During this narrative-focused artist talk, Gibson will discuss art history and his relationship to selected works. He will also share insight about his own bodies of work and the political/historical events that took place as they were created, from earlier in his career to present day. This includes work currently featured in Possibility for Repair, a group exhibition on view through February 9 in CIA’s Reinberger Gallery.
“Time After Time” will take place at 6pm Thursday, February 6 in CIA’s Peter B. Lewis Theater. A reception will follow the presentation. This event is free and open to the public but registration is required to attend. Register here by Friday, January 31.
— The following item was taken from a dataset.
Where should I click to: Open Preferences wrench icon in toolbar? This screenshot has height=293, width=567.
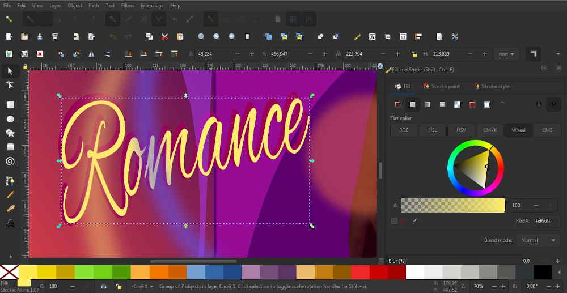click(455, 37)
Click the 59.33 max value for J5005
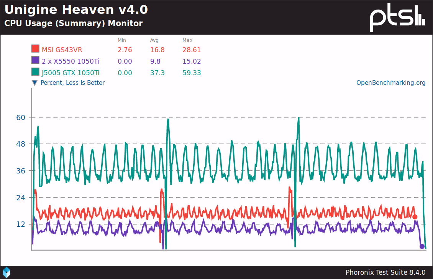 coord(192,73)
“Time After Time” marks the second annual event for CIA’s Curlee Raven Holton Inclusion Scholar Program, which provides established and emerging artists from traditionally marginalized groups opportunities to engage with students in professional development and networking at CIA. Holton earned his BFA in Drawing and Printmaking from CIA in 1989.
Artist bio
Gibson's (b. 1980, Miami) personal lens on American culture stems from his multipartite viewpoint as an artist, a professor, and an American history buff. These myriad and often colliding perspectives fuel his exploration of contemporary culture through the language of painting and drawing, revealing a vision of America where every viewer is implicated as a potential character within the story.
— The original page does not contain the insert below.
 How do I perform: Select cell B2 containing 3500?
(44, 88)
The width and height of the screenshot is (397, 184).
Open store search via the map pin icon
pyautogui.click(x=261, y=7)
In 2016, Gibson co-curated the traveling exhibition Black Pulp! with William Villalongo at 32 Edgewood Gallery, Yale School of Art. The show examined evolving perspectives of Black identity in American culture and history from 1912 to 2016 through printed media and artworks.
Gibson released his first book, Some Monsters Loom Large, in 2016 with funding from the Foundation for Contemporary Arts. Gibson’s second book, Early Retirement, was released in 2017 with Edition Patrick Frey in Zurich, Switzerland and was acquired by the Metropolitan Museum of Art in New York.
In 2021, Gibson was awarded residencies at Yaddo and the Elizabeth Murray Artist Residency as well as a Fellowship from the Pew Center for Arts and Heritage, Philadelphia, and a Hodder Fellowship from the Lewis Center for the Arts, Princeton University in Princeton, New Jersey.
In 2022, Gibson was awarded a Guggenheim Fellowship from the Guggenheim Memorial Foundation in New York and was named a 2022 Grantee by The Louis Comfort Tiffany Foundation in New York.
In 2023, he had a solo exhibition Whirlygig! At Sikkema & Jenkins Co., he was included in the exhibition Rising Sun: Artists in an Uncertain America at the African American Museum in Philadelphia and exhibited his solo exhibition, A Retelling, at the Museum of Contemporary Art Detroit (MOCAD) in Detroit.
In 2024, he was awarded The Chiaro Award by the Headlands Center for the Arts in Sausalito, California and was an artist-in-residence at The MacDowell Colony in Peterborough, New Hampshire. His most recent solo exhibition, Lineage, is on display at the Library Company in Philadelphia until January 2025.
Mark Thomas Gibson is represented by M+B (Los Angeles) and Loyal (Stockholm, Sweden). He is currently an Associate Professor and Program Head of Painting at Tyler School of Art and Architecture, Temple University and lives and works in Philadelphia.